Это решение турецкого правительства было встречено по-разному в дипломатических кругах Европы. «И все здешние чужестранные министры кроме неприятеля французского и предателя английского посла, – доносил Неплюев 15 мая, – настоящее турецкое послание нам и другим министрам торжественное объявление за манифест, а ханский действительный поход за разрыв мира почитают».[441]
Оно привело к нарушению Константинопольского договора 1724 г. и послужило поводом для начала русско-турецкой войны 1735–1739 гг.[442]Донесение Неплюева поступило в Петербург 14 июня, а на следующий день кабинет министров принял решение о необходимости вооруженного отражения османо-крымской агрессии на Северный Кавказ.[443]
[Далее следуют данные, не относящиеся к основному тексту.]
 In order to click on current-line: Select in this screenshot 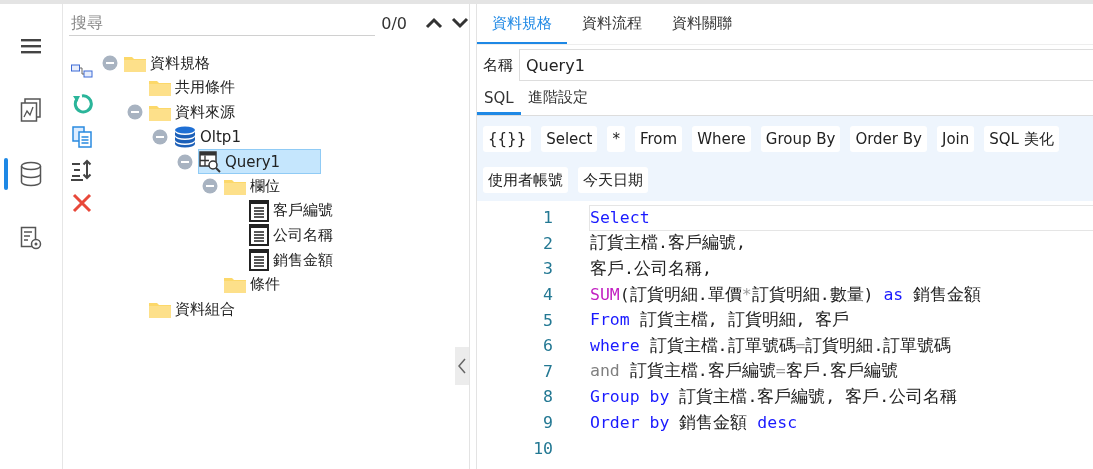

Находившемуся в Польше графу Б.-Х. Миниху 23 июня был отправлен указ начать демарш в сторону Крыма, чтобы задержать поход крымского хана. Одновременно находившемуся на Кавказе генералу Левашову дали предписание преградить путь Каплан-Гирею на Кабарду и Дагестан.[444]Но Левашов не ждал пассивно указаний из Петербурга. В преддверии тревожных событий он заблаговременно принимал меры для сохранения влияния России в регионе. Стремясь удержать местных владетелей на ее стороне, он стал закреплять их подданнические отношения, подписывая соглашения о взаимной поддержке. С начала до середины 1735 г. были приняты присяги на верность России от владетелей и старшин 30 населенных пунктов Дагестана и Чечни, в том числе Салатау, Акуши, Мекеги, Цудахара, Муги, Губдена, Кафыркумуха, Эрпели, Карабудахкента, Бойнака, а также уцмия Кайтага Ахмед-хана. Накануне османо-крымского нашествия в аманатах находилось от Большой Кабарды 11 человек, Малой – 4, Аксая – 1, Эндирея – 4, Чечни – 2. Кроме того, специальным распоряжением В. Я. Левашова дополнительное жалованье стало выдаваться кумыкским владетелям Мехди-беку, Султанмураду, Сурхаю и Алишу Хамзину, брагунским мурзам Мураду и Мудару Кучумовым. Всего от кабардинских и кумыкских князей содержалось аманатами в Кизляре 22 человека.[445]
Для пересечения сговора представителей кашкатавской «партии» и протурецки настроенных кумыкских владетелей с крымским ханом аманатами в Астрахань были доставлены сын Арслан-бека Кайтукина-Арслануко и сын Алиша Хамзина – Баммат. С той же целью в качестве аманатов в Кизляре и Астрахани содержались сын Татархана Бековича – Кургоко и сын Батыра Куденетова – Сабу-Гирей.[446]Однако и эти меры российского правительства, не подкрепленные внушительной военной демонстрацией, не дали ожидаемых результатов. Пользуясь нерешительностью петербургского двора и неизменной поддержкой Англии и Франции, в конце июля 1735 г. Каплан-Гирей выступил в поход, надеясь пробиться через Северный Кавказ на помощь турецким войскам в Закавказье. Как доносил 5 августа донской атаман И. И. Фролов, по пути следования к хану присоединились 20000 кочевников Белгородской Орды, с которыми он расположился на Кубани ниже г. Копыла – резиденции кубанских сера-скеров.[447]
«Если движение русских войск не изменит его планов, – доносил 20 августа К. Рондо в Лондон, – он намерен… оттуда двинуться в Кабарду и, далее, через Дагестан в Персию».[448]Действительно, двигаясь из-под Копыла, он отправил «возмутительные письма» (воззвания. –
Заявление придворных кругов Стамбула, подкрепленное действиями хана Каплан-Гирея, не оставили сомнений в решительности их намерений. Стремясь приостановить продвижение разношерстного крымского войска, Левашов отправил навстречу крымцам майора П. В. Бунина с предупреждением, что не может рассматривать действия хана иначе, как «неприятельское нашествие». Встретив Бунина на подходе к Кабарде, хан ответил, что пойдет намеченным маршрутом, хотя бы пришлось «потерять до последнего человека».[450]
Прибыв на речку Баксан в середине августа, он наказал строптивых князей «баксанской» партии, а к исходу месяца оккупировал всю Кабарду.Усмиряя непокорных различными мерами, к концу августа крымские войска подошли к границам Чечни, откуда хан обратился с воззваниями к «чеченскому народу» и владетелям, требуя «полного подчинения и признания крымского сюзеренитета».[451]
Особую надежду в этих воззваниях он возлагал на старшего чеченского князя Айдемира Батырханова и чеченских старшин, подчеркивая, что «вы не подобны прочим, но особливо наши».[452]